» DATASET ENTRIES:
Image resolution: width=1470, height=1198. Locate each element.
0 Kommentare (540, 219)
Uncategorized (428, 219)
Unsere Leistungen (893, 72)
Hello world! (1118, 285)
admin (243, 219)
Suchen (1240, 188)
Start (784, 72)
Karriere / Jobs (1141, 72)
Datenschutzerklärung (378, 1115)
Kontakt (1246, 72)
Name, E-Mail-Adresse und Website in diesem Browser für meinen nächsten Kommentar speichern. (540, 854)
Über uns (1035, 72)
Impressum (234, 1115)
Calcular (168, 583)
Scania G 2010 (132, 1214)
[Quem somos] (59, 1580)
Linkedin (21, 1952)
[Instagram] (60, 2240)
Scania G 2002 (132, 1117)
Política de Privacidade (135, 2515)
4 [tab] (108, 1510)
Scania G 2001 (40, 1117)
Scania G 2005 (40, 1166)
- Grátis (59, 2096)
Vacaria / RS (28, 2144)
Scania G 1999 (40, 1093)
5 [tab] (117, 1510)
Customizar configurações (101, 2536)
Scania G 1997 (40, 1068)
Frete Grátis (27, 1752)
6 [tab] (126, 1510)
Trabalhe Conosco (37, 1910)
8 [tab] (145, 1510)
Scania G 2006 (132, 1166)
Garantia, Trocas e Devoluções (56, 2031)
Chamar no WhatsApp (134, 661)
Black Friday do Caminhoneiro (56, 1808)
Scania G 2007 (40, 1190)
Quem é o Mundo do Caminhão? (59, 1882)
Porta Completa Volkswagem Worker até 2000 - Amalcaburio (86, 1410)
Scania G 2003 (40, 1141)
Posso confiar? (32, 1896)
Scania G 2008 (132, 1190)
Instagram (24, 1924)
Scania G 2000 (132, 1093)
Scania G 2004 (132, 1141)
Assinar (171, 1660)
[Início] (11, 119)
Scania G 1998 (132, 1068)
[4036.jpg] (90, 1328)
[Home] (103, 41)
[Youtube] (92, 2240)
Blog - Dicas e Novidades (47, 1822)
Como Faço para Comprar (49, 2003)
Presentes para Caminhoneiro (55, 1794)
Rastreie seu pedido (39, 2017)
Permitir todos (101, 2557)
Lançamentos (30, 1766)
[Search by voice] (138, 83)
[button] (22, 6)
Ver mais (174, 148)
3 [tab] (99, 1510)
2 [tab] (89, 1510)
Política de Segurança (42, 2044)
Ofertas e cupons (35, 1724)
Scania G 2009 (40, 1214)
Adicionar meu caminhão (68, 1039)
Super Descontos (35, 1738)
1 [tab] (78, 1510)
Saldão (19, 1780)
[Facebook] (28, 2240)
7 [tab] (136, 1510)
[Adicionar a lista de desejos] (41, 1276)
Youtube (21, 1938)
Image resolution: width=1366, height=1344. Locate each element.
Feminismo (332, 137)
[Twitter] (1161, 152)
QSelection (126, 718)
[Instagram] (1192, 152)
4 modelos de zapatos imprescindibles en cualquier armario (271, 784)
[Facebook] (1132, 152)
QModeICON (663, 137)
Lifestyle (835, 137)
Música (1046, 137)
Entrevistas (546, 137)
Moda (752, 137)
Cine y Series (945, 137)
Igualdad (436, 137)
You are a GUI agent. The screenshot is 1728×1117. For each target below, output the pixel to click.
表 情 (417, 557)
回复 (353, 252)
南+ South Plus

» ABOUT THIS TASK:
From the line containing "Trabalhe Conosco (37, 1910)" down to the last line of the data above, copy every line exactly; leave out all other lines.

» ANSWER TO THE EXERCISE:
Trabalhe Conosco (37, 1910)
8 [tab] (145, 1510)
Scania G 2006 (132, 1166)
Garantia, Trocas e Devoluções (56, 2031)
Chamar no WhatsApp (134, 661)
Black Friday do Caminhoneiro (56, 1808)
Scania G 2007 (40, 1190)
Quem é o Mundo do Caminhão? (59, 1882)
Porta Completa Volkswagem Worker até 2000 - Amalcaburio (86, 1410)
Scania G 2003 (40, 1141)
Posso confiar? (32, 1896)
Scania G 2008 (132, 1190)
Instagram (24, 1924)
Scania G 2000 (132, 1093)
Scania G 2004 (132, 1141)
Assinar (171, 1660)
[Início] (11, 119)
Scania G 1998 (132, 1068)
[4036.jpg] (90, 1328)
[Home] (103, 41)
[Youtube] (92, 2240)
Blog - Dicas e Novidades (47, 1822)
Como Faço para Comprar (49, 2003)
Presentes para Caminhoneiro (55, 1794)
Rastreie seu pedido (39, 2017)
Permitir todos (101, 2557)
Lançamentos (30, 1766)
[Search by voice] (138, 83)
[button] (22, 6)
Ver mais (174, 148)
3 [tab] (99, 1510)
2 [tab] (89, 1510)
Política de Segurança (42, 2044)
Ofertas e cupons (35, 1724)
Scania G 2009 (40, 1214)
Adicionar meu caminhão (68, 1039)
Super Descontos (35, 1738)
1 [tab] (78, 1510)
Saldão (19, 1780)
[Facebook] (28, 2240)
7 [tab] (136, 1510)
[Adicionar a lista de desejos] (41, 1276)
Youtube (21, 1938)
Image resolution: width=1366, height=1344. Locate each element.
Feminismo (332, 137)
[Twitter] (1161, 152)
QSelection (126, 718)
[Instagram] (1192, 152)
4 modelos de zapatos imprescindibles en cualquier armario (271, 784)
[Facebook] (1132, 152)
QModeICON (663, 137)
Lifestyle (835, 137)
Música (1046, 137)
Entrevistas (546, 137)
Moda (752, 137)
Cine y Series (945, 137)
Igualdad (436, 137)
You are a GUI agent. The screenshot is 1728×1117. For each target below, output the pixel to click.
表 情 (417, 557)
回复 (353, 252)
南+ South Plus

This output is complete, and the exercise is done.